De la segunda parte destacaría
especialmente el susurro poético que desprendió esa Nana de las Siete canciones
populares de Falla. En "Azulão", de Ovalle,
nos brindo algunas de las mejores frases de la noche, con un control del fiato y la respiración apabullantes. Y
el programa terminaba con el "Fado
(Ai que linda moça)" de Halffter,
sentidísimo, enhebrado con la sensibilidad a flor de piel y que finalizó con
las dos intérpretes con lágrimas en los ojos y abrazadas.
Tras el delirio final del público, la
propina no se hizo esperar. Una Habanera
de Carmen sin tonterías. Descarada y
sensual, pero sin perder la elegancia que requiere su canto. La sala pedía más,
pero el síndrome de Stendhal estaba
ya llamando a la puerta, e igual que tras una buena cena, el secreto está en no
llegar a saciarse. El público salió emocionado y las artistas también.

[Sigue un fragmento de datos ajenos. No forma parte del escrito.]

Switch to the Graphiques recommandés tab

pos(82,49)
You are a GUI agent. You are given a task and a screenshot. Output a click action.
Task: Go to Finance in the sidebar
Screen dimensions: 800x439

Esa es la magia. Decía al principio que hay
ocasiones en que ésta surge sin saber muy bien por qué, y entonces se vive el
Arte en estado puro. Haré una corrección. Ayer sí supimos por qué: porque allí
había dos artistas inmensas que nos ofrecieron generosas todo el fruto de su
sacrificio y esfuerzo personal a lo largo de los años, con el único objetivo de
hacernos un poco más felices, haciéndonos disfrutar de una maravillosa música
exquisitamente ejecutada. Y a fe mía que lo lograron.
Gracias a la Sociedad Filármonica de Valencia por esta iniciativa. Y, sobre todo, gracias, María José y Luisa. No tardéis en volver.
Querido Atticus: no haría falta estar en el recital para poder entenderlo, basta´con leer esta crónica.No siempre se encuentra el calor, la belleza, la magia en un escenario, y ayer sí que lo sentimos, gracias a dos mujeres poderosas que superaron la frialdad de ese escenario,amueblado con dos atriles de madera y un arpa, derrochando arte.
ResponderEliminarPedro.
Cuando hay verdad y arte es necesario muy poco artificio para que la emoción invada la platea.
EliminarEl martes, con la mayor sencillez en escena, pero con dos artistazas, se vivió una de las mejores veladas que yo he disfrutado en esa casa... Y son unas cuantas.
Un abrazo
Totalmente de acuerdo con la crítica, ya que tuve el inmenso placer de haber disfrutado del evento. Y una vez más, como me ocurrió en "Medea", me conmocionó y sí, se me humedecieron los ojos en más de una ocasión, quizás porque lo que vi el martes no fue un recital, sino a dos artistas que estaban interpretando sólo para mí, de lo cercanas y cálidas que fueron.
ResponderEliminarAbsoluta elegancia, exquisitez....y humildad.
Gracias y vuelve pronto.
La cercanía y sencillez de María José Montiel es uno de sus rasgos más característicos. Y eso hace también más cercanas y auténticas sus interpretaciones, en las que se entrega al cien por cien, y eso se nota.
ResponderEliminarMe alegra que estuvieses allí y compartas mis impresiones.